Das große Missverständnis:
Die Wahrheit ist viel weniger spektakulär. Es gibt keine Genehmigungen, keine fertigen Windräder, nur etwas, das sich „vereinfachter Vorbescheid“ nennt. Klingt wie die Light-Version von Bürokratie, quasi die Cola Zero unter den Verwaltungsakten. Damit wurde geprüft: Darf hier theoretisch überhaupt ein Windrad stehen oder wächst da vielleicht zufällig ein Naturschutzgebiet? Ergebnis: Ja, es darf – jedenfalls solange kein Rotmilan im Tiefflug Selfies macht.
Die juristische Zauberformel:
Alles lief nach § 9 Abs. 1a BImSchG. Ein Paragraf so sexy wie eine nasse Papiertüte, aber immerhin rechtlich bindend. Und weil die Gemeinde Nottuln ihren Flächennutzungsplan vorher aufgehoben hatte, stand die Verwaltung wie beim Monopoly-Spiel: Feld frei, bitte bauen Sie! Ein „Warten auf bessere Gesetze“ ist nämlich laut Juristen ungefähr so erlaubt wie bei Rot über die Ampel fahren, weil man denkt, Grün stehe einem heute besser.
Die Politik am Windrad:
In den Flugblättern wurde der Landrat persönlich als Windrad-Hobbybauer dargestellt, quasi als heimlicher Betreiber einer 266-Meter-Gigaturbine direkt neben dem Reihenhaus. Er selbst dementiert: Kein Cent, keine Schraube, nicht mal ein rostiger Inbusschlüssel. Er habe die Dinger nicht bestellt, er habe nur unterschrieben, weil das Gesetz sagt: „Musst du.“ Willkommen in der wunderbaren Welt der Verwaltungslogik: Schuld hat am Ende immer derjenige, der die Aktenmappe trägt.

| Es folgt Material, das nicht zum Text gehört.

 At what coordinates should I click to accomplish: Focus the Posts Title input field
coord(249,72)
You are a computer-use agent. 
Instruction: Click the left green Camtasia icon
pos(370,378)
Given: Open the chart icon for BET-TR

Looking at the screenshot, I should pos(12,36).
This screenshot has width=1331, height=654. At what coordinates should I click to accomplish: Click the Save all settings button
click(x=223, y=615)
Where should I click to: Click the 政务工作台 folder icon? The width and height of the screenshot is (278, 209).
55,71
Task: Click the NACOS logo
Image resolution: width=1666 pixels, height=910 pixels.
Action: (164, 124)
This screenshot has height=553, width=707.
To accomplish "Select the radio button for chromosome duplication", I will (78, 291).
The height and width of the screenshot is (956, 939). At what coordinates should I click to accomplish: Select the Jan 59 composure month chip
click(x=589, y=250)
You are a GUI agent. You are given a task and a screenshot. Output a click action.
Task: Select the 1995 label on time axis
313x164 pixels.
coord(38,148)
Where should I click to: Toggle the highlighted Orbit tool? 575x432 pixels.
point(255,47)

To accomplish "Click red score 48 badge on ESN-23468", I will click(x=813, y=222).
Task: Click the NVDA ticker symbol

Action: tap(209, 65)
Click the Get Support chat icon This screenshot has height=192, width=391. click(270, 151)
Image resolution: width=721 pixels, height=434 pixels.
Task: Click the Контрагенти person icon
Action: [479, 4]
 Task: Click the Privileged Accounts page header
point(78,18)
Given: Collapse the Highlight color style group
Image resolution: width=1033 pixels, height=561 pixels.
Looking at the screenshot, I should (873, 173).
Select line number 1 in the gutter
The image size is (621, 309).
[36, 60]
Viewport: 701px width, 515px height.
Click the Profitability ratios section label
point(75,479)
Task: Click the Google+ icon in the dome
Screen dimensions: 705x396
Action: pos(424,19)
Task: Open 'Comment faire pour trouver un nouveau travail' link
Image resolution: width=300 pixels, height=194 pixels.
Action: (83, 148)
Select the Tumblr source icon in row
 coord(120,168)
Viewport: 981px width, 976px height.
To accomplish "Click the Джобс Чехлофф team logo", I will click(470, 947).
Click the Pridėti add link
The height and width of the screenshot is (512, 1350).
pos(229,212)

Die Bürger zwischen Panik und Pragmatismus:
Während die einen den Weltuntergang wittern („Bald sitzen wir im Schatten der Rotorblätter, die uns den Kaffee aus der Tasse pusten!“), träumen die anderen von klimaneutraler Romantik („Stell dir vor, wir liegen abends auf der Terrasse und hören statt Autobahnrauschen das beruhigende Wusch-Wusch der Flügel.“).
Die Realität:
Bislang existiert gar nichts – keine Genehmigungen, keine Fundamente, nicht mal Bauarbeiter mit Warnwesten. Alles steht noch auf der langen To-do-Liste des deutschen Verwaltungsapparats, gleich hinter „Digitalisierung“ und „Glasfaser bis ins Dorf“.
Die Energiewende ist in Nottuln angekommen – allerdings vorerst nur auf Papier und Flugblättern. Statt Windrädern drehen sich aktuell nur die Köpfe im Kreis. Die einen sehen darin die große Zukunft, die anderen den großen Untergang. Am Ende bleibt nur die Erkenntnis: In Deutschland wird das Klima nicht zuerst durch CO₂ erhitzt, sondern durch Debatten, Paragrafen und Faltblätter im Briefkasten.